───── RECORDS TO USE ─────
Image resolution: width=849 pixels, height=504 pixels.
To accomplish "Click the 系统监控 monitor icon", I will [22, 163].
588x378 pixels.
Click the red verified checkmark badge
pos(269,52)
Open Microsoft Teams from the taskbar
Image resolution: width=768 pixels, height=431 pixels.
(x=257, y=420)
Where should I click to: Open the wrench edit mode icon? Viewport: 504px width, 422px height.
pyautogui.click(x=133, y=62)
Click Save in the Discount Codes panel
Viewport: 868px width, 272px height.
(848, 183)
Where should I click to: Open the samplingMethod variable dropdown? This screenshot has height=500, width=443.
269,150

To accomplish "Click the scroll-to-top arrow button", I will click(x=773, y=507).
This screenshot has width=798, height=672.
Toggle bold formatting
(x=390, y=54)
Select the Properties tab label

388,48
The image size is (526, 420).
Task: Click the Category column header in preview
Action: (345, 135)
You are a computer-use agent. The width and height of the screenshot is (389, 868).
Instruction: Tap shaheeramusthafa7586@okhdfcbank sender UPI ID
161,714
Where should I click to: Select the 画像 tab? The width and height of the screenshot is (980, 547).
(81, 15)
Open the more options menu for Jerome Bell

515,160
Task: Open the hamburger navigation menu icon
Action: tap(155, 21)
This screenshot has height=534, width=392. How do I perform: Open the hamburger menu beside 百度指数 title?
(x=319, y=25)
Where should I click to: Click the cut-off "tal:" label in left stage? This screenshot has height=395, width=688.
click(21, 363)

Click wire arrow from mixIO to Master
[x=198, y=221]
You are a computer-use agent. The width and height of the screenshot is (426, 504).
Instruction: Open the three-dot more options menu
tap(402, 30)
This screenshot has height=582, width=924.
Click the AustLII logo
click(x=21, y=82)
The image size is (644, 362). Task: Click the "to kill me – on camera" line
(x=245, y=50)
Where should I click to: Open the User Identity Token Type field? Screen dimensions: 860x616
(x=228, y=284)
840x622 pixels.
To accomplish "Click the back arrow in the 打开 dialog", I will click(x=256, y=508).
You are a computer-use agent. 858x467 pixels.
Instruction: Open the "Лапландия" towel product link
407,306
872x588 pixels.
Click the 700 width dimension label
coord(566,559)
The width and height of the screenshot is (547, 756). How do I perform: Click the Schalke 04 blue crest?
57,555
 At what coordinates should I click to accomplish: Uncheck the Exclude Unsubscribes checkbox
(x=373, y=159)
─────
→ **BRIEF**
Above are records; repeat only the lines starting at the line with "This screenshot has height=582, width=924." and ending at the line with "840x622 pixels.", exactly as they appear, both included.

→ **WORKED SOLUTION**
This screenshot has height=582, width=924.
Click the AustLII logo
click(x=21, y=82)
The image size is (644, 362). Task: Click the "to kill me – on camera" line
(x=245, y=50)
Where should I click to: Open the User Identity Token Type field? Screen dimensions: 860x616
(x=228, y=284)
840x622 pixels.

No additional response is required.